┌─ TEXT BLOCK
Is Starmer aware he was elected to save Britain, not plunge it into darkness?
Quote"This is a Russian warship. I propose you lay down arms and surrender to avoid bloodshed & unnecessary victims. Otherwise, you'll be bombed."

Zmiinyi defenders: "Russian warship, go fuck yourself."

HVC

Is dismissing a whip a common thing that stamer just getting extra flack for (as is the want of liberals to eat their own)? Sheilbh mentioned the number, maybe he just has shitty ones lol. Which can be another problem if he's the one picking them. I know nothing about Abbott, but the tidbits shared here isn't really the best defence of her. Mainly she sucks but he shouldn't have done it :D
Being lazy is bad; unless you still get what you want, then it's called "patience".
Hubris must be punished. Severely.

Sheilbh

So one thing that also makes me think about Starmer and Hollande is that by all accounts Starmer genuinely is profoundly normal. He doesn't come across that way and even the things he is genuinely deeply invested in don't come across particularly authentically. But he really is a North London middle aged dad who plays 5 a side football and is a huge Arsenal fan. By all accounts he also isn't interested in talking about politics (apparently he is very interested in people's families and really talks about that), from people at the top of government by all accounts he is "really not political" and he kind of holds politics in contempt a bit - he doesn't like the briefings or the spin or any of that stuff. And in that he sounds like an incredibly normal middle aged professional. But I can't help but feel not being interested in politics and holding it in contempt might be okay if his career path had gone as expected and he became Attorney General in an Ed Miliband cabinet, but is possibly a big problem in a party leader and PM.
└─
┌─ SOURCE MATERIAL
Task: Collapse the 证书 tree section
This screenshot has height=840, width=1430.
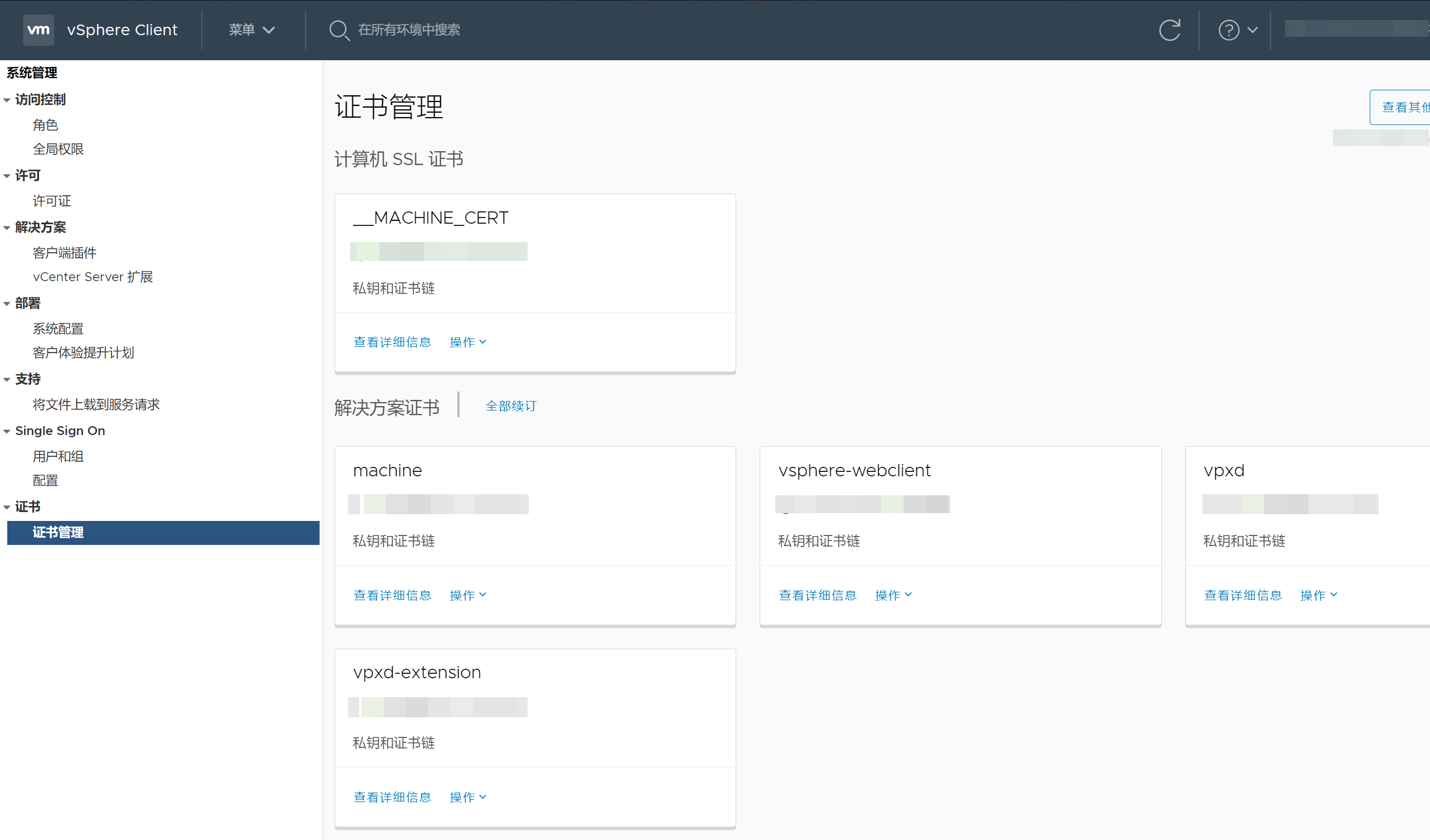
└─
▶ **DIRECTIONS**
Copy out the forum discussion about Starmer above, word for word and in full.

▶ **EXERCISE RESULT**
Is Starmer aware he was elected to save Britain, not plunge it into darkness?
Quote"This is a Russian warship. I propose you lay down arms and surrender to avoid bloodshed & unnecessary victims. Otherwise, you'll be bombed."

Zmiinyi defenders: "Russian warship, go fuck yourself."

HVC

Is dismissing a whip a common thing that stamer just getting extra flack for (as is the want of liberals to eat their own)? Sheilbh mentioned the number, maybe he just has shitty ones lol. Which can be another problem if he's the one picking them. I know nothing about Abbott, but the tidbits shared here isn't really the best defence of her. Mainly she sucks but he shouldn't have done it :D
Being lazy is bad; unless you still get what you want, then it's called "patience".
Hubris must be punished. Severely.

Sheilbh

So one thing that also makes me think about Starmer and Hollande is that by all accounts Starmer genuinely is profoundly normal. He doesn't come across that way and even the things he is genuinely deeply invested in don't come across particularly authentically. But he really is a North London middle aged dad who plays 5 a side football and is a huge Arsenal fan. By all accounts he also isn't interested in talking about politics (apparently he is very interested in people's families and really talks about that), from people at the top of government by all accounts he is "really not political" and he kind of holds politics in contempt a bit - he doesn't like the briefings or the spin or any of that stuff. And in that he sounds like an incredibly normal middle aged professional. But I can't help but feel not being interested in politics and holding it in contempt might be okay if his career path had gone as expected and he became Attorney General in an Ed Miliband cabinet, but is possibly a big problem in a party leader and PM.